▶ _RAW RECORDS_
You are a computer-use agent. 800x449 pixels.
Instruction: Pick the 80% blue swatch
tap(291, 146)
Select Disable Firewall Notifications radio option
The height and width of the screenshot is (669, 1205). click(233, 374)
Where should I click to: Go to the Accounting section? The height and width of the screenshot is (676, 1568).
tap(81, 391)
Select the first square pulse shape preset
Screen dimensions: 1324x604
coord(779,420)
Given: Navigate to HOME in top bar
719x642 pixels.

▶ _WHAT THE TASK REQUIRES_
Can you copy out all of the rows above, character for character?

▶ _ANSWER FOR THE TASK_
You are a computer-use agent. 800x449 pixels.
Instruction: Pick the 80% blue swatch
tap(291, 146)
Select Disable Firewall Notifications radio option
The height and width of the screenshot is (669, 1205). click(233, 374)
Where should I click to: Go to the Accounting section? The height and width of the screenshot is (676, 1568).
tap(81, 391)
Select the first square pulse shape preset
Screen dimensions: 1324x604
coord(779,420)
Given: Navigate to HOME in top bar
719x642 pixels.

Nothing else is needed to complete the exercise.